Co nam mówi minister finansów? Ano wykłada wprost, że nie ma naszej zgody na to, by szczyty kryzysowe eurogrupy odbywały się bez udziału państw nieużywających wspólnej waluty euro. A zatem przyznaje, że na szczycie wcale nie przyznano nam prawa uczestnictwa w spotkaniach kryzysowych, nawet bez prawa głosu. Rostowski potwierdził to, o czym w sobotę pisał Marek Magierowski, w poniedziałek ja, a we wtorek Jarosław Stróżyk: nowy traktat nie dopuszcza nas do stołu obrad, a jedynie daje nam prawo bycia informowanym o ustaleniach szczytów eurogrupy.
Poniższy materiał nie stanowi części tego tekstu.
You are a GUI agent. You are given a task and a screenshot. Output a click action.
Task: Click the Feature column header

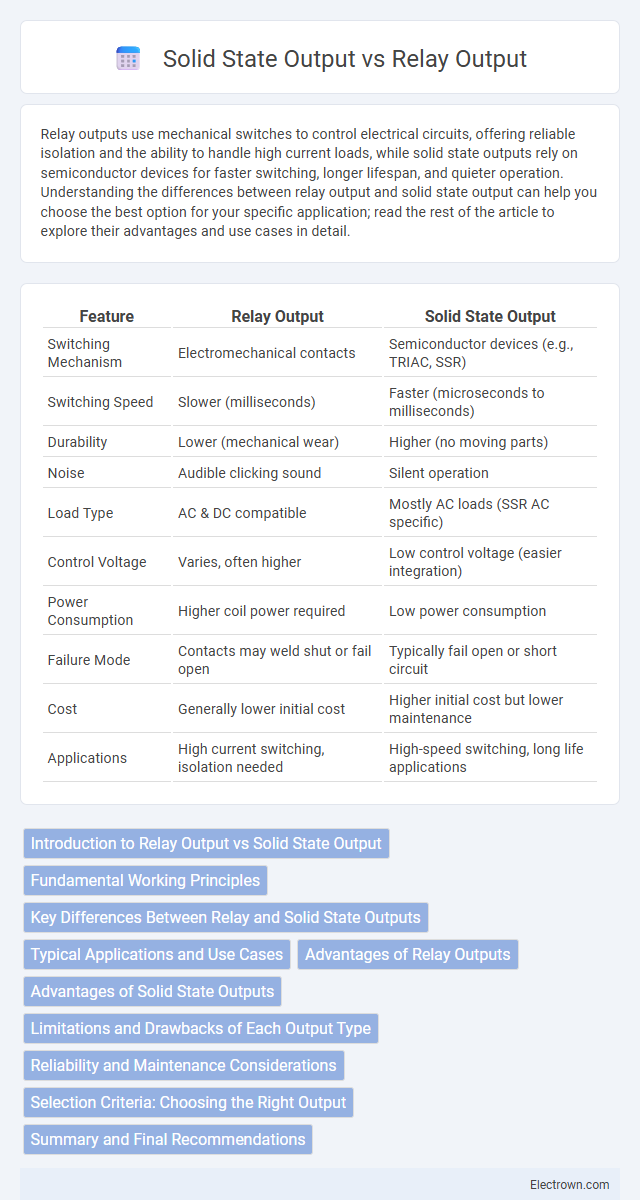pyautogui.click(x=107, y=316)
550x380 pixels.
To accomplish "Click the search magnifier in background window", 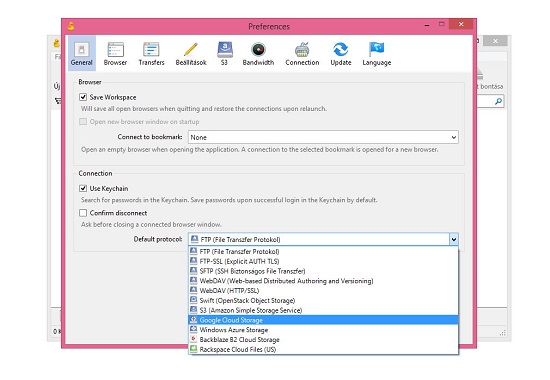I will 498,101.
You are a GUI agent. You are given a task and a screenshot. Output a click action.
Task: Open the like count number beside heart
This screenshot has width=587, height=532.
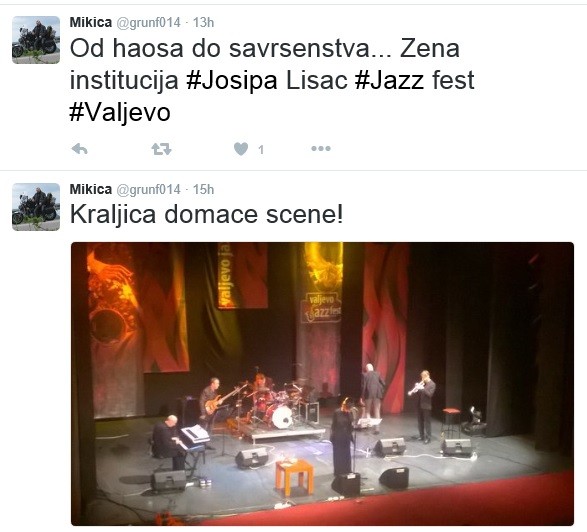pos(261,150)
Teraz zdanie dziennikarzy podzielił po raz pierwszy członek rządu: nie siądziemy przy stole obrad. Kłopot w tym, że podważył tym samym słowa premiera Donalda Tuska z sejmowego przemówienia na którym informował parlament o przyszłości UE i ustaleniach szczytu z 9 grudnia. W przegłosowanej przez PO, PSL, SLD i Ruch Palikota informacji premier mówił: „Więc jeśli pytanie o uzysk ze szczytu w Brukseli, to w mojej ocenie uzyskiem dla Polski jest to, i tu współpraca z tak sceptycznie ocenianym w tej sprawie sojusznikiem w ramach Unii Europejskiej przyniosła ten efekt, ponieważ, powiem delikatnie, wyraźnie nie wszyscy członkowie strefy euro byli gotowi zaakceptować fakt, że Polska, bo głównie chodziło tu o Polskę, bo my wyrażaliśmy tutaj najdobitniej tę swoją opinię, że Polska będzie siedziała przy stole, przy którym będzie się ustalało nowe reguły działania strefy euro". (cytat za czwartkową depeszą PAP).
Zestawienie cytatów Donalda Tuska, Jacka Rostowskiego i Radosława Sikorskiego rodzi kilka pytań. Albo Polska Agencja Prasowa manipuluje opinią publiczną przekręcając wypowiedzi najważniejszych osób w państwie, albo przytacza je dobrze. Jeśli PAP pisze prawdę, to powstaje pytanie kolejne: która z tych osób dezinformuje opinię publiczną. Przecież trudno podejrzewać, że premier nie powiedział prawdy posłom i opinii publicznej o ustaleniach szczytu w Brukseli, lub co gorsza sam nie wiedział, co wynegocjował.